Como você retomaria o trecho sobre a declaração de Eduardo Bolsonaro contra a China, dando continuidade ao texto logo após a última frase?

■ **TRECHO DO TEXTO**:
========
Nesse cenário, “a declaração descabida do deputado Eduardo Bolsonaro contra a China atenta diretamente contra o interesse do povo brasileiro”. Para Amorim, “é absurdo culpabilizar o país que mais sofreu com a doença”.

Até a noite de quinta-feira (19), das 80.298 pessoas infectadas na China, 3.245 morreram pelo coronavírus. Nesta sexta-feira (20), pela primeira vez, o número de mortes na Itália (4.032) ultrapassou o da China.

Na quarta-feira (18), o filho do presidente da República abraçou uma teoria conspiratória e culpou o país asiático pela disseminação do coronavírus. “Substitua a usina nuclear pelo coronavírus e a ditadura soviética pela chinesa. (…) +1 vez uma ditadura preferiu esconder algo grave a expor tendo desgaste, mas que salvaria inúmeras vidas. (…) A culpa é da China e liberdade seria a solução”, disse o parlamentar.
========
■ **ITENS APRESENTADOS**:
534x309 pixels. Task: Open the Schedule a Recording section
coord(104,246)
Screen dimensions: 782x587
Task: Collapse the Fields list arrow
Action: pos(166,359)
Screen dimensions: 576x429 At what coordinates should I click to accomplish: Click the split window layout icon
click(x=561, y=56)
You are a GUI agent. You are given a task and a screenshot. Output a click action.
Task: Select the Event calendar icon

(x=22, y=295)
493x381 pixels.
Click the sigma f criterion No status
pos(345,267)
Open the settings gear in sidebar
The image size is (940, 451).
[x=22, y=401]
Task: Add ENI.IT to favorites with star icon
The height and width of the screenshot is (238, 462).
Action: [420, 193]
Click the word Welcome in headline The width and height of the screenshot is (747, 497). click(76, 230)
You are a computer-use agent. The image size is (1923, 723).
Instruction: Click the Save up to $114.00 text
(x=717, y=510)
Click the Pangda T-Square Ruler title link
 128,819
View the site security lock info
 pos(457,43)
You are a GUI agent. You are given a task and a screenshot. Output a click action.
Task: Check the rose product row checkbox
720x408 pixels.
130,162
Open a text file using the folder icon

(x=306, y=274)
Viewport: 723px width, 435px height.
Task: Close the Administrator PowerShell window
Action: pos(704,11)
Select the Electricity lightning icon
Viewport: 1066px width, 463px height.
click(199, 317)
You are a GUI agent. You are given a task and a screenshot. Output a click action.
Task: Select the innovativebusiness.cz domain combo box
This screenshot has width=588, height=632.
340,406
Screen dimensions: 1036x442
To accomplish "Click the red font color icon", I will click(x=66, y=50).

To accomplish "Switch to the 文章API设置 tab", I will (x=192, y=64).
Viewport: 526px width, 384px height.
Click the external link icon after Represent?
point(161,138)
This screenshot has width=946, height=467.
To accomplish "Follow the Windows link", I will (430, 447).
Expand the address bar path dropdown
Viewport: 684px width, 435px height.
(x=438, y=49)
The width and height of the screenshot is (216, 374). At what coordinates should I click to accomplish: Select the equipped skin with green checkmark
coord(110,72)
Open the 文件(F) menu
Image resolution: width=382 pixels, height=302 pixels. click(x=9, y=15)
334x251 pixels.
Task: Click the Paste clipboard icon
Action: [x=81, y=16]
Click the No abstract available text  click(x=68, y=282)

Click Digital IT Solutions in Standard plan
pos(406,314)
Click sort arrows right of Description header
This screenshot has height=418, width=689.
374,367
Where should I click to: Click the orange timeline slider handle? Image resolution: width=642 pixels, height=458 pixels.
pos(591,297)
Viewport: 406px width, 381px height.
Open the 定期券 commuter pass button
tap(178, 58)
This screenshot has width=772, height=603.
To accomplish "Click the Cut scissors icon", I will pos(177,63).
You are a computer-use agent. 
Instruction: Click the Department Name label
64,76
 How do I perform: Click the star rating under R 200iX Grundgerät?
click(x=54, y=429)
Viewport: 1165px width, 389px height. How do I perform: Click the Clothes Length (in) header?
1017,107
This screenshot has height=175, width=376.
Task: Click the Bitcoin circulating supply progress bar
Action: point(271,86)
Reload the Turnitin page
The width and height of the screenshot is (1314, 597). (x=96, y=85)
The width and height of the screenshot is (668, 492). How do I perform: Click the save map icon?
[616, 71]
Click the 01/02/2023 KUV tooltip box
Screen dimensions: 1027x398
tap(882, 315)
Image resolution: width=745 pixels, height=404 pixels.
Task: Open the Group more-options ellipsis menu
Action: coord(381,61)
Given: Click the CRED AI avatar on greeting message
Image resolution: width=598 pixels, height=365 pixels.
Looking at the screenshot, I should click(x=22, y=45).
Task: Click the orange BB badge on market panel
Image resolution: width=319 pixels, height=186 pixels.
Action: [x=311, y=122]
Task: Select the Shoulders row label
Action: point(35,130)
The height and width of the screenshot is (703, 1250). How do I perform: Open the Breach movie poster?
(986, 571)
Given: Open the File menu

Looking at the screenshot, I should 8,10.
========
■ **SUA RESPOSTA**:
A atitude provocou uma crise diplomática entre os dois países e mobilizou  lideranças para desfazer o mal-estar. O presidente da Câmara, Rodrigo Maia (DEM-RJ), pediu desculpas aos chineses. O vice-presidente Hamilton Mourão afirmou, à Folha de S. Paulo, que o deputado “não representa o governo” e acrescentou que o problema tomou grandes proporções devido ao sobrenome do parlamentar. “Se o sobrenome dele fosse Eduardo Bananinha, não era problema nenhum”, ironizou.

“Para além dos mercados e dos investimentos, o Brasil certamente precisará ter acesso à cooperação chinesa” – destaca ainda Celso Amorim – “como está ocorrendo na Itália e em outros países europeus, para combater o alastramento da epidemia.”

A China é o maior parceiro comercial do Brasil. Em janeiro e fevereiro, as exportações brasileiras para o país asiático chegaram a US$ 8,16 bilhões, com superávit de US$ 732, 8 milhões.

Na opinião do ex-chanceler brasileiro, no futuro, instituições que já cooperam com a China, como a Fiocruz, poderão se beneficiar dos avanços científicos e tecnológicos para tratamento e eventual imunização da enfermidade causada pelo coronavírus.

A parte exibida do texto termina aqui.